Too Many Nominees Do Not Call Boston Their Home: The BMA committee is well aware that not all the nominees are strictly Boston-based, and they explain the parameters for nomination on their website, as if to anticipate the inevitable griping: “Who is eligible for a Boston Music Award? A musician, producer or industry professional who has strong ties to New England. We define strong ties as someone who is a New England native or has lived here for a substantial period of time who has actively worked or is actively working here.” That sounds reasonable enough, but when you have a category entitled Best Boston Artist Who Doesn’t Live In Boston, it implies that the artists in every other category actually do live here, which is certainly not the case. Many of them have only tenuous ties to the city: Skaters who are nominated for Rock Artist of the Year, are extremely New York-centric, with an album called “Manhattan” and the URL; Deer Tick, nominated in the same category, have and always will be strongly identified with Providence, RI; and Rachael Price, the lead singer for Lake Street Dive and a nominee for Female Vocalist of the Year, has lived in Brooklyn for years.
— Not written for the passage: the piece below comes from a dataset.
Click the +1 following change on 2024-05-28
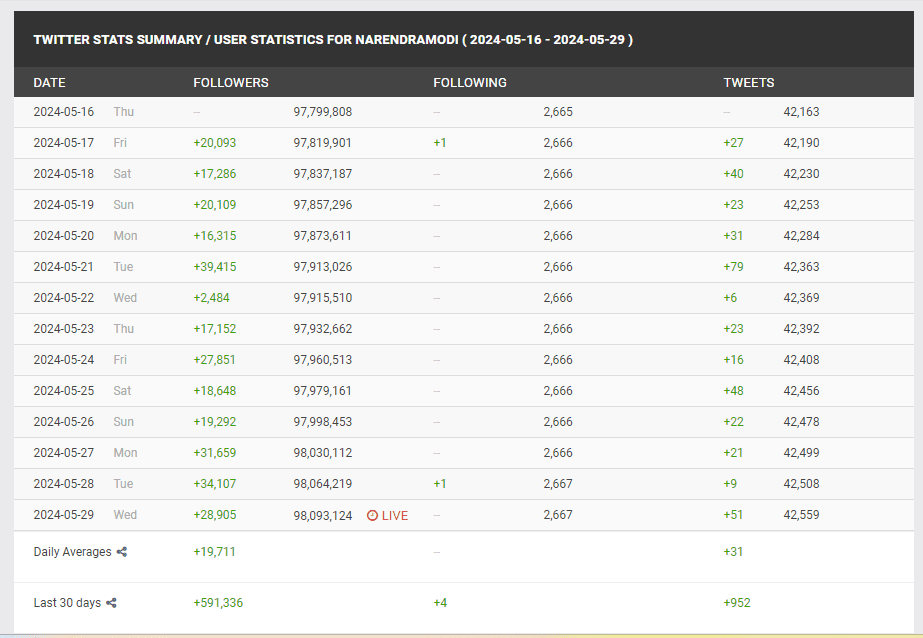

Technically, all these artists meet the parameters for nomination, but it would behoove the BMA committee to interpret the rules more strictly (much as I would love to lay claim to Rachael Price, my favorite singer from my favorite band). Again, this would provide space for oft-overlooked artists; but more to the point, it would go a long way towards encouraging and strengthening the local music scene. The sad reality is that the music industry is structured in such a way that artists are practically forced to make a bid for the Big Apple at some point. Boston has never been and never will be New York City, but it provides a rich and dynamic environment in which musicians can cut their teeth. The BMAs only feed into our collective inferiority complex and weaken our sense of community by trying to claim artists that have long abandoned Boston for greener pastures and bigger ponds.

The Nomination of Famous People Despite the Fact That They Have Not Produced Anything of Note in the Last Year: Sure, Aerosmith, the Dropkick Murphys, and Amanda Palmer are popular and still call Boston home, but the last time I checked, you don’t get awarded simply for Continuing To Exist And Be Popular. Aerosmith is nominated for Live Artist of the Year, but they have something of an edge, what with all that money and access to huge arenas. The Dropkick Murphys started out as a novelty but at this point seem to have morphed into a kind of punk-Southie cliché. Meanwhile, Amanda Palmer has a loyal following and continues to garner attention for her artistic antics, but musically she seems to be in a bit of a rut. Shouldn’t we hold our celebrities to at least the same standards as everyone else?

“My Dick:” With so many artists deprived spots on the BMA ballot, it seems a shame to waste a nomination for Album/EP of the Year on a joke band. Especially when a non-dick-related artist could, paradoxically, better fill that hole.

This article was originally published on December 01, 2013.

This program aired on December 1, 2013. The audio for this program is not available.